10 - Machines may know something you don’t.
As an executive making decisions in an uncertain environment, you need to focus on the consequences you want (which you know) rather than their probability (which you likely don’t). AI deep learning machines may be able to help you make smarter decisions by providing clues as conditional probabilities, reducing that uncertainty. They can fill information gaps, finding or revealing patterns invisible to you.
11 - Moravec’s paradox explains why no robot can tie its shoes quite like you can.
According to this paradox, high level reasoning requires very little computation, whereas low-level sensorimotor skills require enormous resources. This is why robots are great at precision-welding or rapidly calculating distances in self-driving cars, but still can’t can’t tie their own shoes as fast and fluidly as a human.
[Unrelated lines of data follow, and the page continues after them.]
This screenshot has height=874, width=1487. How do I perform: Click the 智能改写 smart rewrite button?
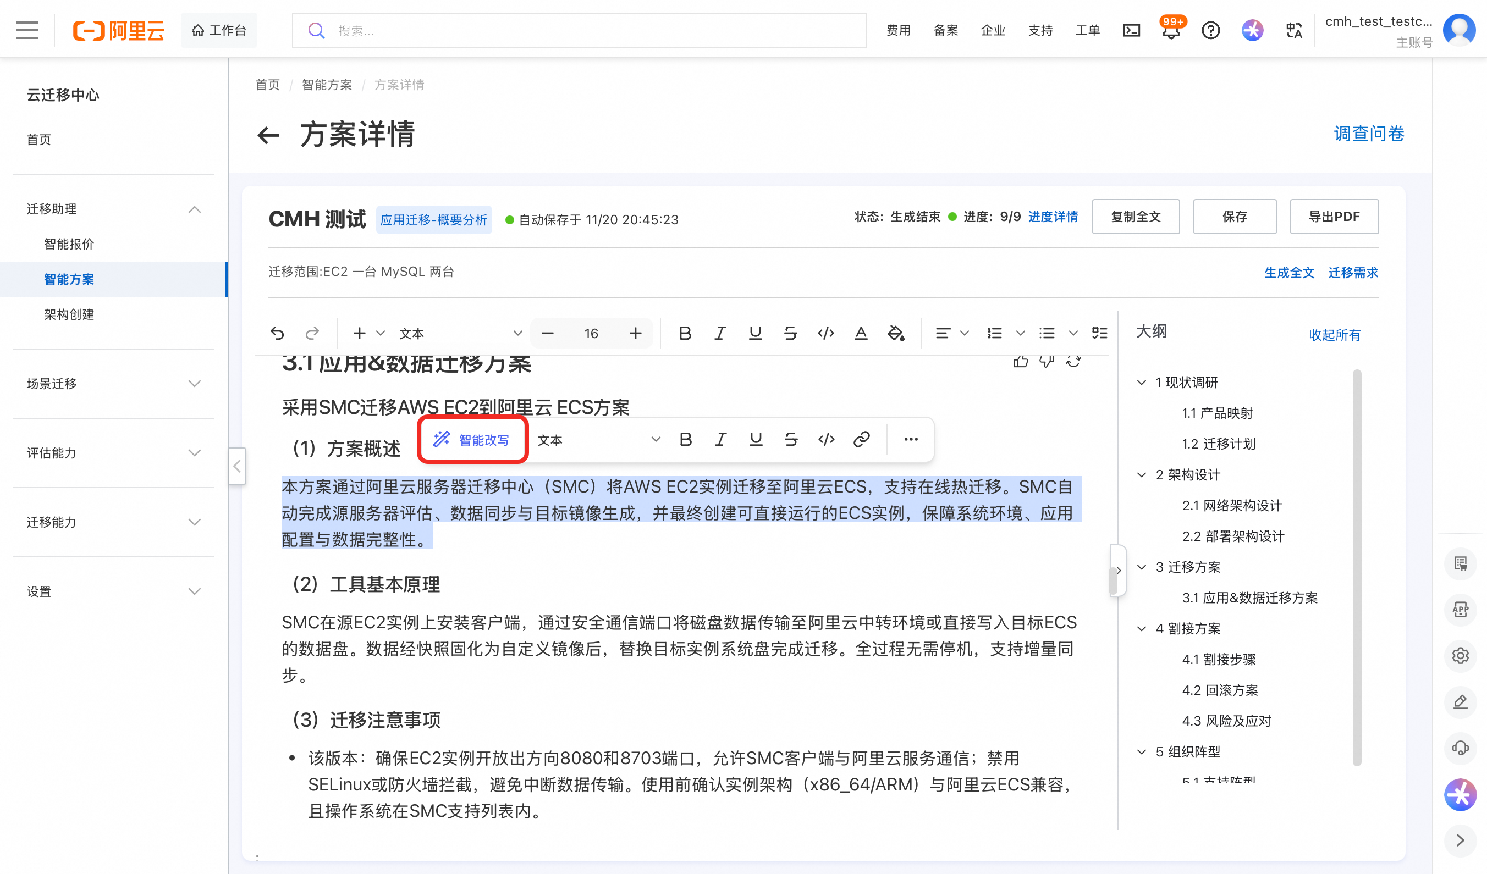(x=472, y=440)
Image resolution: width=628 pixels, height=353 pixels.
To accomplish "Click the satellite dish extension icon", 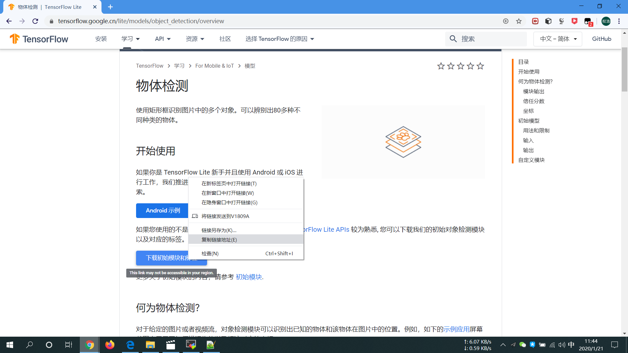I will [561, 21].
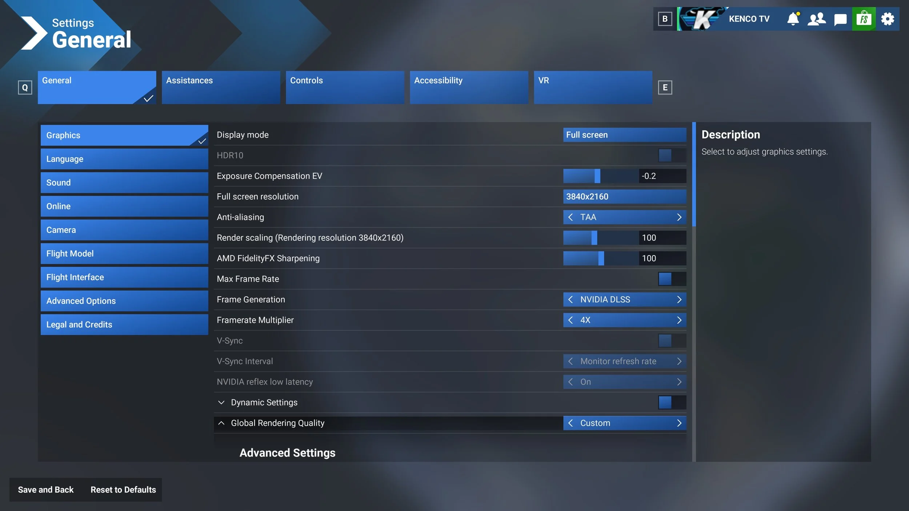Click the right arrow on Frame Generation
This screenshot has height=511, width=909.
click(679, 299)
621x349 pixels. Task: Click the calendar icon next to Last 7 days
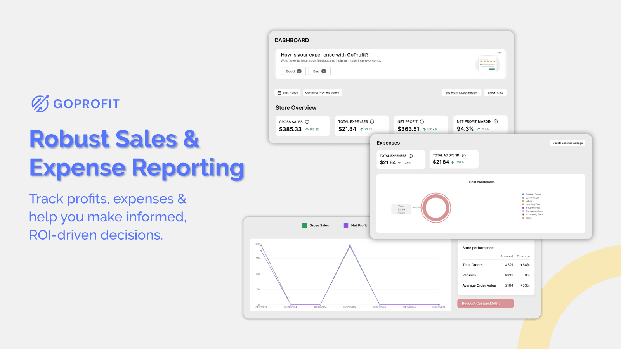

12 - AI systems are only as good as the (often poor) data they’re trained on.
In AI kindergarten, the old adage: ‘Garbage in, garbage out’ becomes ‘biases in, biases out’. Not only must algorithms be unbiased, the training data must also be free from a distorted, or unethical, perspective. And of course, the European General Data Protection Regulation (GDPR) requires firms to explain how data are used and kept private. This “right to explanation” gives consumers the right to question firms on the use of their data.
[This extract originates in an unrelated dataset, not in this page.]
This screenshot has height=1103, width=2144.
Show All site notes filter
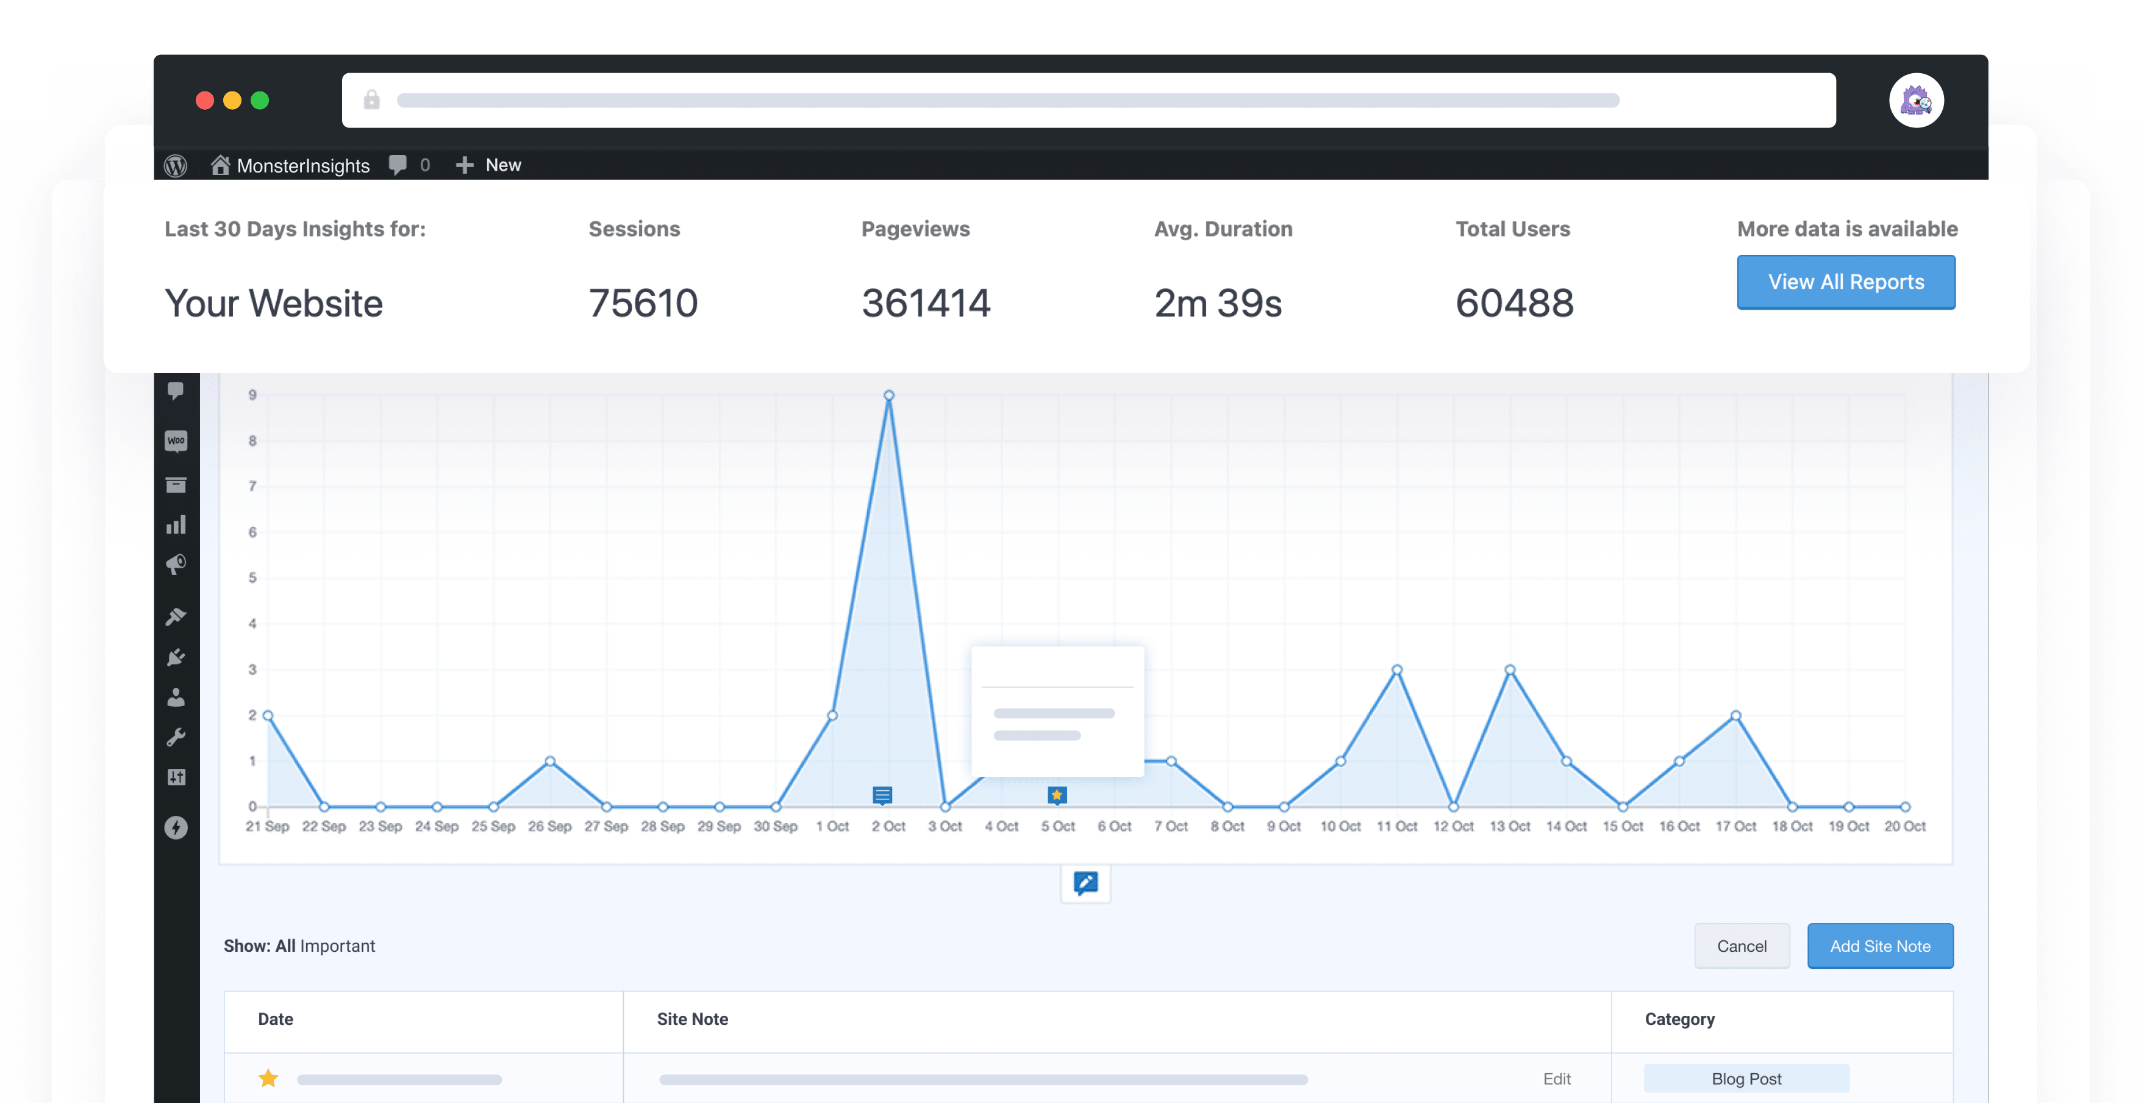tap(285, 946)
13 - AI involves a trade-off between ‘accuracy’ versus ‘explainability’.
If a deep-learning system provides high predictive accuracy, it may have serious difficulty explaining how its results were derived, turning the algorithm into a black box. In the case of healthcare and consumer-facing applications, these AI will face considerable regulatory scrutiny. So the requirement for more explainability must take into account not just technological issues but financial, legal, ethical and other key considerations.
How will an autonomous car share the road with pedestrians, human-driven vehicles and other autonomous cars? How should conflicts between human values and autonomous navigation systems be resolved? We’ll need to think about robo-ethics, ensuring AI-driven vehicles are well coordinated and aligned with human value systems if they are to enhance, and not harm, our quality of life.
14 - Countries that currently rely on low-cost labor may well lose a competitive advantage.
In China, for example, Foxconn is leading in automating the jobs of blue collar workers. Whether factories in ‘developing’ nations remain a low cost and competitive link in the global supply chain will depend on their success in integrating AI. And government has a big role to play.
15 - Robo-ethics remains a burning platform, which only wise leadership can solve.
How will an autonomous car share the road with pedestrians, human-driven vehicles and other autonomous cars? How should conflicts between human values and autonomous navigation systems be resolved? We’ll need to think about robo-ethics, ensuring AI-driven vehicles are well coordinated and aligned with human value systems if they are to enhance, and not harm, our quality of life.
Conclusion:
Human cognition has a rich host of qualities.
We are flexible. We can adapt quickly to new situations. We can easily adjust the way we interpret information, solve problems, exercise judgment and act to suit our specific context. We possess imagination, intuition, creativity and empathy. Our ability to resolve ambiguous problems and exercise judgment in difficult cases can’t be matched, let alone replaced, by AI. And this doesn’t look set to change any time soon.
Wise decision-making means optimizing the human/machine symbiosis.
Embracing the efficiency and effectiveness of AI/big data analytics, whilst emphasizing human creative intuition, skill and experience.